FRANCES Jones had nothing to draw on when joining Herefordshire College of Art and Design. With no formal education - and any attempts at learning hampered by dyslexia - her new environment could easily have overcome her.

Not that Frances thought of herself as disadvantaged. She owes all that she knows of life's lessons to her mother.

When the time came to apply those lessons, mum's teaching wasn't found wanting.

Frances, who is now 18, had talents she wanted to take to the art college and - now in her second year - these have been demonstrated in what she has achieved so far: student governor, seats on college and county panels, active over the environment and equal opportunities...

Last year she won the Harold Beaver award - one of the most prestigious the college can offer - for her outstanding contribution.

This week she has the Anne Frank award and is one of four winners in Herefordshire's inaugural version of this salute to 'moral courage.'

Anne Frank was about the same age as Emilie Cox, another award winner.

At 14, Emilie organised an anti-war demonstration at Hereford's Whitecross High School, negotiating with head Denise Strutt to let like-minded students protest on the playing field.

Emilie had already won over school management to get vegan food in a canteen that 'catered to all student needs'. Her first point of contact is often administrative assistant Catharine Hurwood, who nominated Emilie for her conscience, wisdom and foresight.

Kirsty Grantham is now at Kingstone High schoo but her award is for everyday courage at Clehonger Primary with cerebral palsy.

Head Julie Duckworth says Kirsty was 'incredible' in meeting all aspects of school life and communicating her experience to peers, whose needs she would always put above her own.

At 18 Joss Garman is a veteran of battles with Britain's military.

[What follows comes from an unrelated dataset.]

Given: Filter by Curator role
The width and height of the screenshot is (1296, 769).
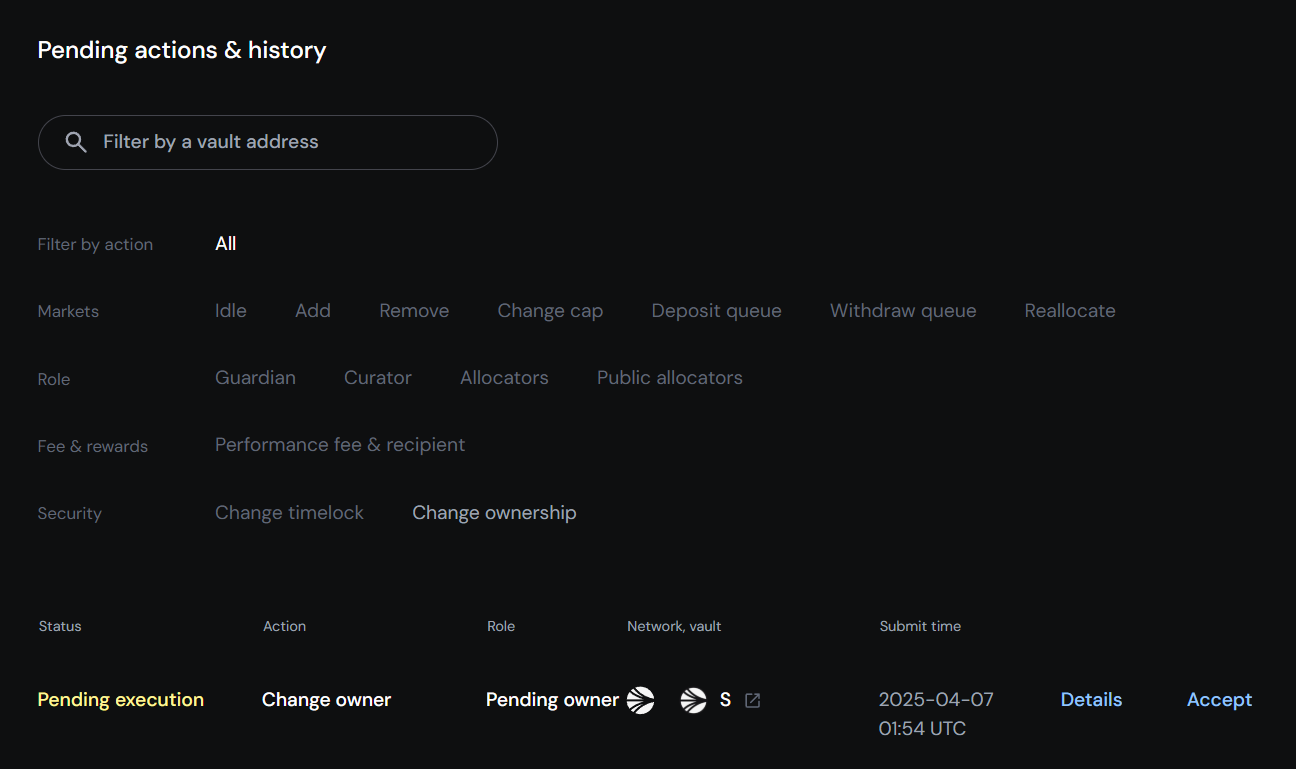Looking at the screenshot, I should click(378, 378).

Now the Hereford Sixth Form College student has been 'decorated' in his fight for peace.

Joss's principles are backed by his principal; college head Dr Jonathon Godfrey nominated him for his Anne Frank award.

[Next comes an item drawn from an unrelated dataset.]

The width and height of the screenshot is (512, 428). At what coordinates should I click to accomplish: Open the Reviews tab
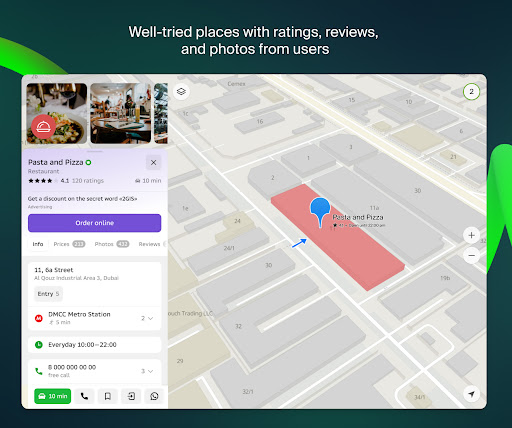click(151, 244)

The usual response to Joss's actions in the name of peace and the environment is arrest and trial. Over the past year alone Joss has broken into RAF Fairford from where American bombers took off for Iraq, cut into Menwith hill spy station and blocked entry to Faslane naval yard where nuclear submarines dock.

It is not just direct action that attracts Joss. He has been a Greenpeace delegate to the UN conference in The Hague and addressed the Atlantic International College and the Green Party conference on conservation and anti-war issues.